[Dataset records]
== Segment start ==

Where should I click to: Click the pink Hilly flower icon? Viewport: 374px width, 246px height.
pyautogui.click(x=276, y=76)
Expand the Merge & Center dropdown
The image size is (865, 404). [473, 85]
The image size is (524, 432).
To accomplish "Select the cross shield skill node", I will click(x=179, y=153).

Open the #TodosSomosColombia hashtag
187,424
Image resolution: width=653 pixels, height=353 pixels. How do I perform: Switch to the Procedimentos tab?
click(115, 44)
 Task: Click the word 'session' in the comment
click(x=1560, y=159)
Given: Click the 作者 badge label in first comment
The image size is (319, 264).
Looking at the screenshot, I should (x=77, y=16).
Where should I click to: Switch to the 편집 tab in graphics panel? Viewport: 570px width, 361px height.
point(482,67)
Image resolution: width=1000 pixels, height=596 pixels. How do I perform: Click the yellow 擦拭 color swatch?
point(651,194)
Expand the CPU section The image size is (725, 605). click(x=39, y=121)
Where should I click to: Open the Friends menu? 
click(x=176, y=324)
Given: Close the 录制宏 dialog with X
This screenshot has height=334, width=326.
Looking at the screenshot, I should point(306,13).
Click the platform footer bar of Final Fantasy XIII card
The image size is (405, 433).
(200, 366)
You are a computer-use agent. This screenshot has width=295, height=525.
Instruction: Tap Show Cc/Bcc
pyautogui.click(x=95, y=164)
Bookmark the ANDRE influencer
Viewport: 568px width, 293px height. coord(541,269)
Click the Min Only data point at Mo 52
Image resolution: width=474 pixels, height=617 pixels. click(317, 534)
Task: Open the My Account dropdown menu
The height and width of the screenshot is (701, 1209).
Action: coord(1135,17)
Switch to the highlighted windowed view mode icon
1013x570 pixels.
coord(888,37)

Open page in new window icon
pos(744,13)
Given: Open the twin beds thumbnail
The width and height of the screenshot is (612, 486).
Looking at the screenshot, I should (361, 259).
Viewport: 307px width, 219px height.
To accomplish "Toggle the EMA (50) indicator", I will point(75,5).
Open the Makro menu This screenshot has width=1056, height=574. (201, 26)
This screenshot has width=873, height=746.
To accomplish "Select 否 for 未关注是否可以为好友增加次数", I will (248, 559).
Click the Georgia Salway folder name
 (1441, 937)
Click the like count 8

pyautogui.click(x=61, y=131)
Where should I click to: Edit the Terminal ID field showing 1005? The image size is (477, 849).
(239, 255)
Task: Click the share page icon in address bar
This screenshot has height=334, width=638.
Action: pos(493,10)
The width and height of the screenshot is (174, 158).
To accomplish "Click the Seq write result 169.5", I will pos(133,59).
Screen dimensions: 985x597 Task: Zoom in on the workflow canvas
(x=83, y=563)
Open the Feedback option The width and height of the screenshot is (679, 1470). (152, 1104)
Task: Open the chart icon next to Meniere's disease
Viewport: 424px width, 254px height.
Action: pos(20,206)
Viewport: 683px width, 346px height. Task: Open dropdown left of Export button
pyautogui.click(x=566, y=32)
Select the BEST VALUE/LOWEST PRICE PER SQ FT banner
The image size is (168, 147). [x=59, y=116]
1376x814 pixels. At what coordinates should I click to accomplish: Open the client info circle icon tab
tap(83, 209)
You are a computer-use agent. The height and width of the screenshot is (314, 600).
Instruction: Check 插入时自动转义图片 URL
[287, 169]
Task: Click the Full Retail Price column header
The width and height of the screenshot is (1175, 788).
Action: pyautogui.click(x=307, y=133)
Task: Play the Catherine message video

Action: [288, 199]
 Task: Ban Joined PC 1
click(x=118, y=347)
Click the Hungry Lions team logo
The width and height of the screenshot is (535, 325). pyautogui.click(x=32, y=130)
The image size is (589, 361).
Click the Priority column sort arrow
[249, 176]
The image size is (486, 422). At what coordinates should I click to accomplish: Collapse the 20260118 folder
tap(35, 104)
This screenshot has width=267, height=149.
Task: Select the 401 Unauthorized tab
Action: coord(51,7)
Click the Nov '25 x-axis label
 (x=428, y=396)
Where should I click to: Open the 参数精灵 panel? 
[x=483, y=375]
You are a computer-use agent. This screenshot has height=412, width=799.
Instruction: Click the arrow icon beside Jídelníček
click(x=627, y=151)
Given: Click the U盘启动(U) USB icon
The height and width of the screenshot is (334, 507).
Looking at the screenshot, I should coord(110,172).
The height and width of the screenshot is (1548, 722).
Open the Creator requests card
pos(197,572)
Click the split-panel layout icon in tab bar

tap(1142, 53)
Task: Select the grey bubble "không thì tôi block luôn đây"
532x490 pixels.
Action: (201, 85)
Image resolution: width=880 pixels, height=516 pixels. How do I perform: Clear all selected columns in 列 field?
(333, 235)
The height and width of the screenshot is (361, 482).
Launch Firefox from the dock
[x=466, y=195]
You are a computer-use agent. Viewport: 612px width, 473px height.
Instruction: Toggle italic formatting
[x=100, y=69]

== Segment end ==

**THE TASK**
Nothing but an exact copy of the lines from the start of the entries through the line containing "Given: Open the twin beds thumbnail" belongs in the response.

**RESULT FOR THIS TASK**
Where should I click to: Click the pink Hilly flower icon? Viewport: 374px width, 246px height.
pyautogui.click(x=276, y=76)
Expand the Merge & Center dropdown
The image size is (865, 404). [473, 85]
The image size is (524, 432).
To accomplish "Select the cross shield skill node", I will click(x=179, y=153).

Open the #TodosSomosColombia hashtag
187,424
Image resolution: width=653 pixels, height=353 pixels. How do I perform: Switch to the Procedimentos tab?
click(115, 44)
 Task: Click the word 'session' in the comment
click(x=1560, y=159)
Given: Click the 作者 badge label in first comment
The image size is (319, 264).
Looking at the screenshot, I should (x=77, y=16).
Where should I click to: Switch to the 편집 tab in graphics panel? Viewport: 570px width, 361px height.
point(482,67)
Image resolution: width=1000 pixels, height=596 pixels. How do I perform: Click the yellow 擦拭 color swatch?
point(651,194)
Expand the CPU section The image size is (725, 605). click(x=39, y=121)
Where should I click to: Open the Friends menu? 
click(x=176, y=324)
Given: Close the 录制宏 dialog with X
This screenshot has height=334, width=326.
Looking at the screenshot, I should point(306,13).
Click the platform footer bar of Final Fantasy XIII card
The image size is (405, 433).
(200, 366)
You are a computer-use agent. This screenshot has width=295, height=525.
Instruction: Tap Show Cc/Bcc
pyautogui.click(x=95, y=164)
Bookmark the ANDRE influencer
Viewport: 568px width, 293px height. coord(541,269)
Click the Min Only data point at Mo 52
Image resolution: width=474 pixels, height=617 pixels. click(317, 534)
Task: Open the My Account dropdown menu
The height and width of the screenshot is (701, 1209).
Action: coord(1135,17)
Switch to the highlighted windowed view mode icon
1013x570 pixels.
coord(888,37)

Open page in new window icon
pos(744,13)
Given: Open the twin beds thumbnail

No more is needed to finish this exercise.